Hurray!! But to be fair, you should not live in Utah county, you'd be too far from us. Plus there are more way crazy mormon people down there than up here.
Julie's right. You would be utterly miserable in Utah County. You probably want to live downtown so you can continue to ride your bikes to the weekly farmers market.
As weird as Utah can be, I think it's a pretty nice place to live. The weather is generally nice, the people are generally nice, and the mountains are beautiful (you totally thought I was going to say the mountains are generally nice, didn't you? Don't assume you know me, Mr. Fob). Plus, if you live in the Provo/Orem area, everything is DESERTED on Sunday, which I like - I used to do all my shopping, go to the movies, go to brunch/lunch, run errands, all without crowds. Ahhh, I miss that.
This move gets 3.5 stars from me (the -.5 star is just because, well, it IS Utah...).
my wife really struggled with this. she had always seen herself going for a phd after her masters, but then two things happened: kids with the realization that she didn't want to leave them in daycare, and my professional training taking us to locations without easy access to phd programs she was interested in. by the time we settled in seattle with UW around the corner, she was 45 (she was 30 when we married), and she just couldn't get herself back in the student mode. and she's an cultural snob. she looks down not only on UW (her masters is from harvard) but on seattle arts (we lived in nyc for several years). the trouble is that the regret continues. she took the road more travelled by and can't keep herself from looking back. a tragic irony: a liberal, feminist, agnostic mormon, making the decision to be a stay at home mom.

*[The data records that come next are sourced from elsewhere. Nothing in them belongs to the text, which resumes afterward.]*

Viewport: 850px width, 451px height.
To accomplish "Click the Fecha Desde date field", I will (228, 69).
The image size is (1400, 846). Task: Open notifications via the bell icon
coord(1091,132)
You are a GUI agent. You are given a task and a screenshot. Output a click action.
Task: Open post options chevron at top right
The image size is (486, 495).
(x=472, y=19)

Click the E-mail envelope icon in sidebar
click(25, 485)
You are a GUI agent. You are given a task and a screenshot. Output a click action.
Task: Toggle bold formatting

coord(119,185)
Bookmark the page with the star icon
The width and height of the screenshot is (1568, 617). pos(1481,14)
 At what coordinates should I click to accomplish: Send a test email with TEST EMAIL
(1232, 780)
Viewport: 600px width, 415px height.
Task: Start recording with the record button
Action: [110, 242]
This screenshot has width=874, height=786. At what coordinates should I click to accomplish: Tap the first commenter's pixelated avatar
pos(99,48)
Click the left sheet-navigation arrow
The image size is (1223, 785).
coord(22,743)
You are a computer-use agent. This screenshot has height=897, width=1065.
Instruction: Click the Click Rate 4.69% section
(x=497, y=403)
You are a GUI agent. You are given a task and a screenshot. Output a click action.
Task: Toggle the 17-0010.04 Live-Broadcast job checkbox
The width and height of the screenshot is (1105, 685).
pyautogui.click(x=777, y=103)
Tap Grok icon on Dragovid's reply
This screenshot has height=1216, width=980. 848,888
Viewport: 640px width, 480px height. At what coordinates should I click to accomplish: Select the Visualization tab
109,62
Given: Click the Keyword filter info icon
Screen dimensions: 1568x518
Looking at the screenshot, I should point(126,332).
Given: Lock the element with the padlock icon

Julie: But some of those crazy Mormon people are my family. We love them for their craziness. We'll visit you frequently. So frequently, in fact, that you'll be glad to have an hour's commute between us.
Edgy: If we were deciding based on what kind of city we want to live in, we'd be all over SLC. But then we probably wouldn't be in Utah in the first place. Eventually we'll settle down wherever I get a good job, but for now we'll be looking for a place in Orem.
Rebecca: I totally agree with your assessment. I give us 3.5 stars too. Please forgive me for making assumptions about you.
Santorio: That's what I was worried about with Foxy, but I think really the PhD is the thing she felt like she SHOULD do and being a mom is what she wants. At least for now. She thinks she might get an MLIS eventually so she can return to her first love, libraries.
.
We will weep copious tears.
We'll weep with you. Let's have a weepfest.
Orem isn't the most happening or forward-thinking place, but it's nice enough. :) There are, however, really a lot of houses for sale here right now. There are at least 5 within walking distance of our house. Are you looking to buy or rent?
HOORAY! That is very exciting. And I know how you feel about moving so much - it is a huge pain.
Edgy - I had a group of guys committed to start a guys-only book club in Portland and then we ended up moving to Utah. If you are taking volunteers and are open to another 'friend of ben' I would be interested in joining as well. :)
Kristeee: I actually like Orem quite a bit. We'll be renting for now, until I get a full-time job. Hopefully that'll happen soon enough that the market will still be good for buying.
GMA: Yeah, I'm pretty excited about it too.
Edgy: I recommend GMA for inclusion in your book group. In fact, I was going to even if he hadn't asked.
Why does no one ever think "Where shall we move in order to make our lives happy?" and come up with the answer "Indiana!"
Do I really need to answer that? Okay, I will: Yes, surely moving to Indiana right now would bring us a pure ecstasy like no one before has known, but then in a couple years you'd be done with school and move somewhere else, and we'd have nothing. Nothing. We're just trying to think of the long term here.
"a couple years"
That's the most optimistic thing I've heard in months.
Sorry, I was just exaggerating for effect.